Eventually, a perhaps more plausible reason is brought forward:
a historic shift in the mind-set of the white South, whose psychological underpinnings were held together for more than a century by the romantic ideal of “the lost cause” of the Confederacy. This held the antebellum world as a largely mythological place, a land of moonlight and magnolias, of “Gone With the Wind,” of mint juleps and Henry Timrod’s “Ode to the Confederate Dead at Magnolia Cemetery”:
Stoop, angels, hither from the skies!
There is no holier spot of ground
Than where defeated valor lies . . .
(The Messenger edited out the poetry).
Lee’s uniform, J.E.B. Stuart’s plumed hat, letters, battle flags, locks of hair from those who died in the holy cause** became “sacred relics” housed in a shrine to the Confederacy.
And finally, there is, of course, the reason no one wants to talk about: race.
Meanwhile, an even more probable reason for the old museum’s decline is a nearby $13-million American Civil War Center providing artifacts and testimony from three points of view: the South, the North, and from blacks. The new center is packing in paying customers.
One Richmond writer quoted in the article suggests that a lot of the local citizenry are “just sort of embarrassed” by the museum of the holy relics of the War Between the States, especially when contrasted with the new Civil War Center.
Context, they say, is everything. And in the Richmond of the “New South,” nearly half the residents are not descended from white southerners; they’re snowbirds or immigrants. To them, writes Tucker, paraphrasing one source, “the Confederacy is irrelevant.”

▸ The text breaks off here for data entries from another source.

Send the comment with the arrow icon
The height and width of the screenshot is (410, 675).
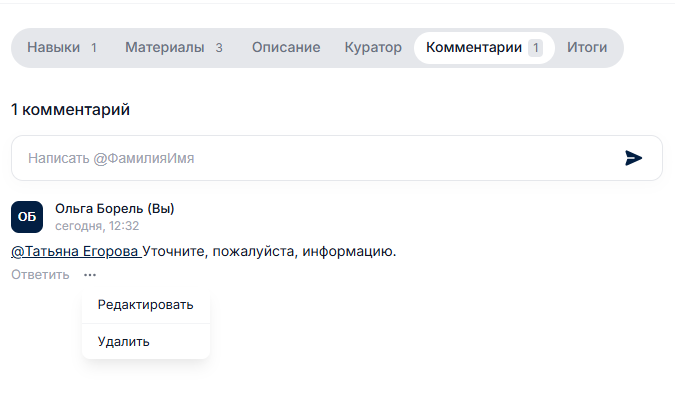(633, 158)
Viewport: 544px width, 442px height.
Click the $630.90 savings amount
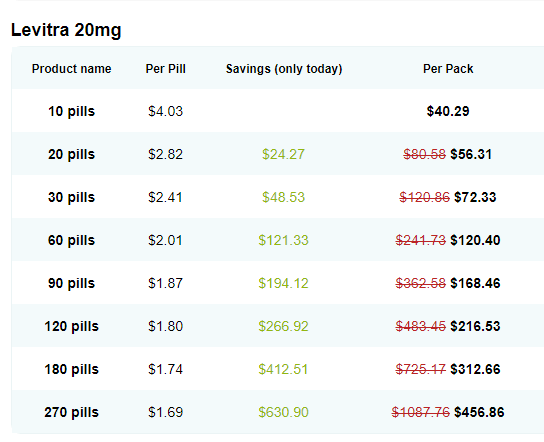(x=283, y=413)
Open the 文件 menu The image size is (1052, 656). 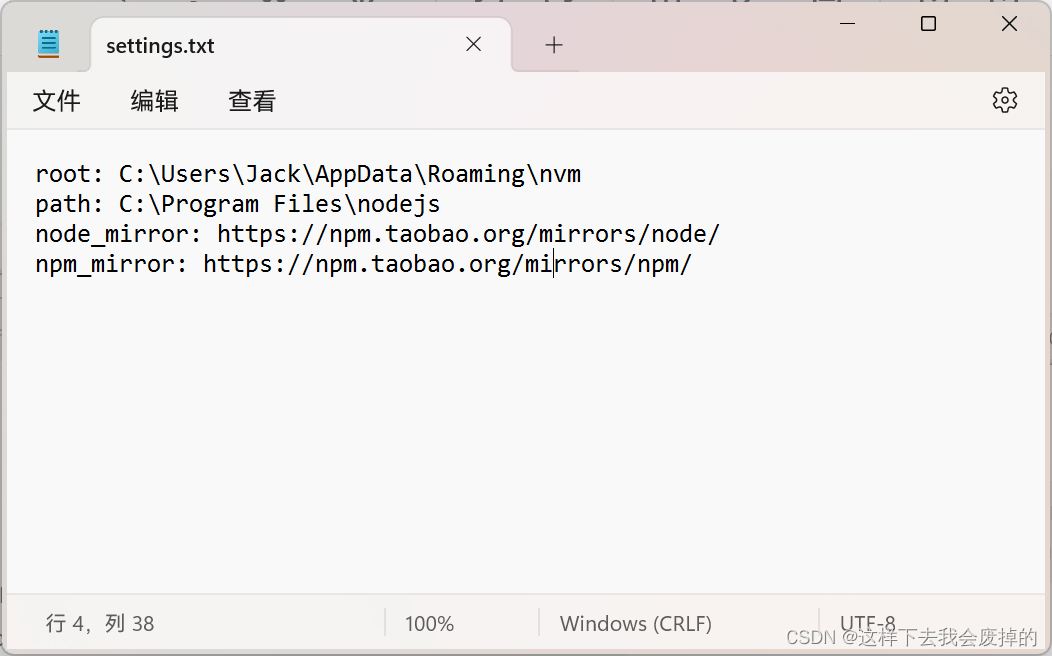[x=56, y=101]
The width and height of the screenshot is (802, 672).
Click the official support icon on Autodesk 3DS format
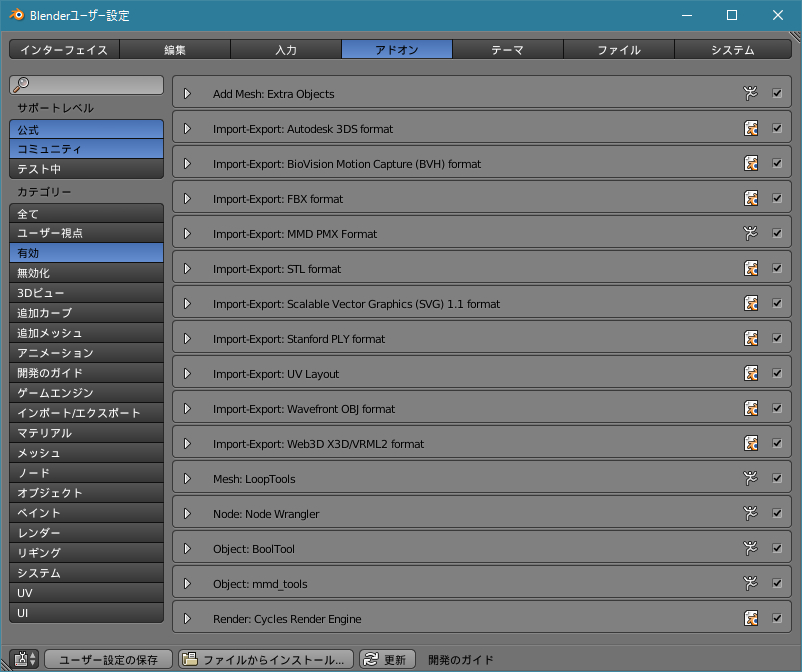click(751, 129)
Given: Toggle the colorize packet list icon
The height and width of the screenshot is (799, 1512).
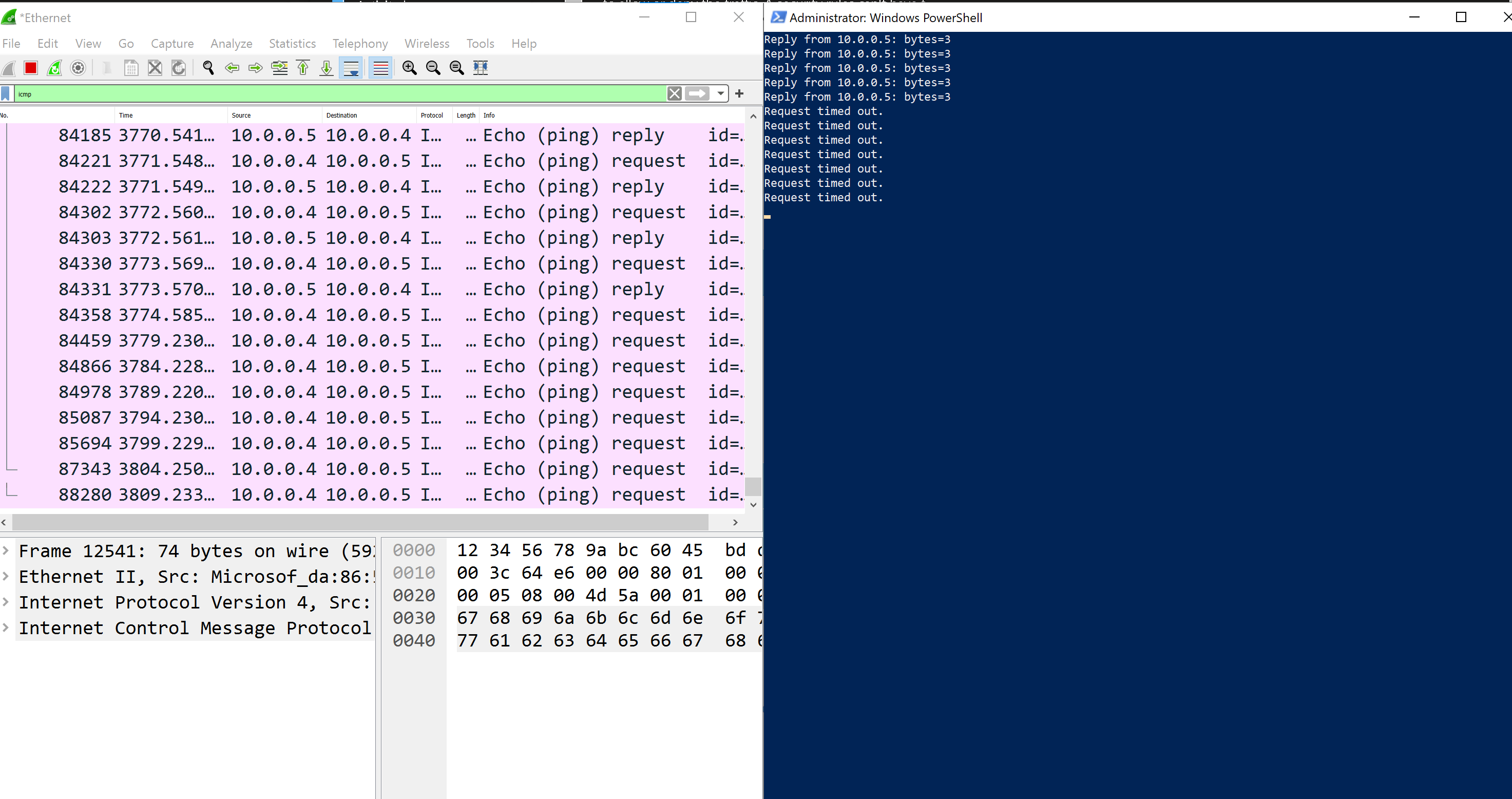Looking at the screenshot, I should tap(380, 67).
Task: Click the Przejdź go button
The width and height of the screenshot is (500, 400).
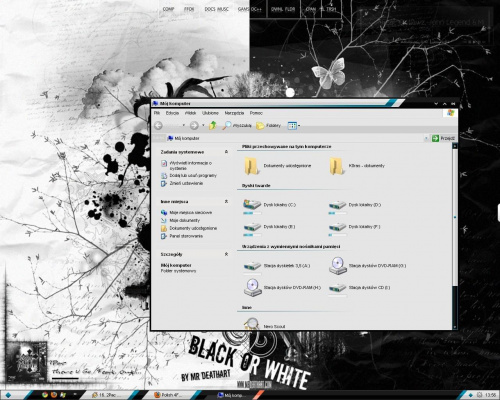Action: pos(443,138)
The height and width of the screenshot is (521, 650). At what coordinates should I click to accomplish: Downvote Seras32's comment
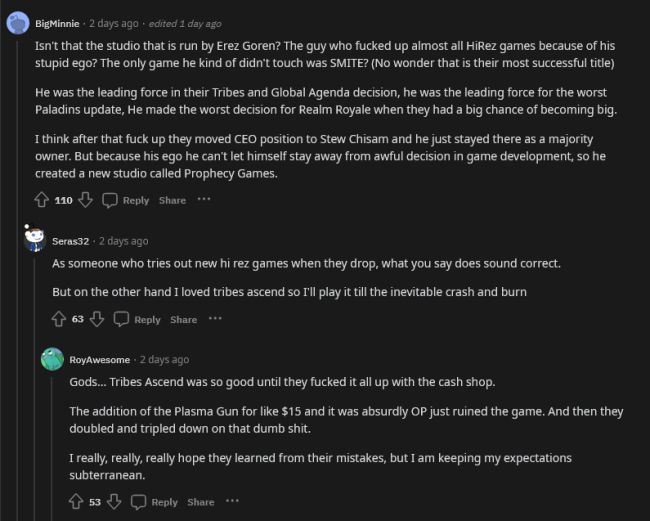tap(97, 319)
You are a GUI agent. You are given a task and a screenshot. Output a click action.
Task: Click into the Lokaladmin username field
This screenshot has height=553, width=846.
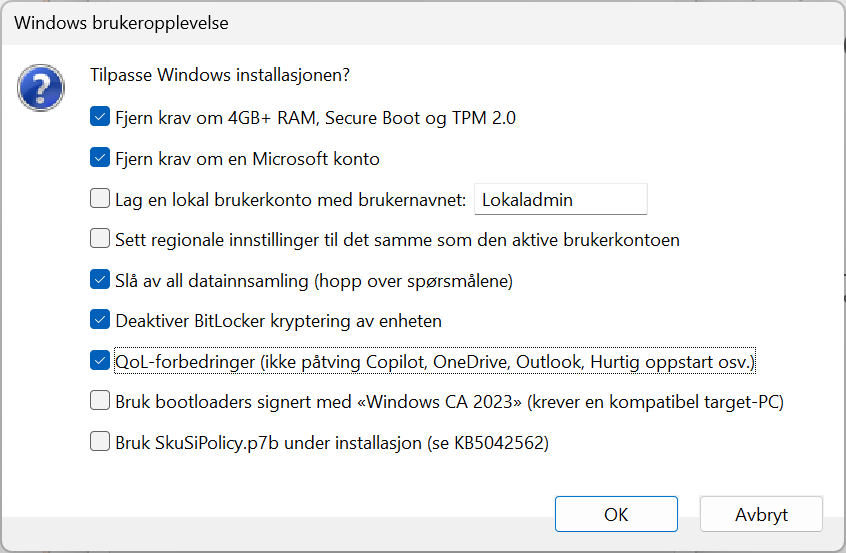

We can applaud the New South in moving past its attachment to a heavily edited and romanticized view of an ugly history, just as we applaud and respect politically moderate and progressive Germans for coming to terms with past fascism and the “Final Solution,” and Amercans — especially Democrats — who come to terms with FDR’s order to forcibly relocate and detain Japanese Americans in prison camps after Pearl Harbor solely because of their race.
At the same time we regard as dangerous and pathological and even pathetic the attachment of fascists everywhere to the symbols of German Nazism. Attachment to the symbols of the Confederacy are clearly of the same ilk.
Too bad the secessionists in our neck of the woods haven’t gotten that message.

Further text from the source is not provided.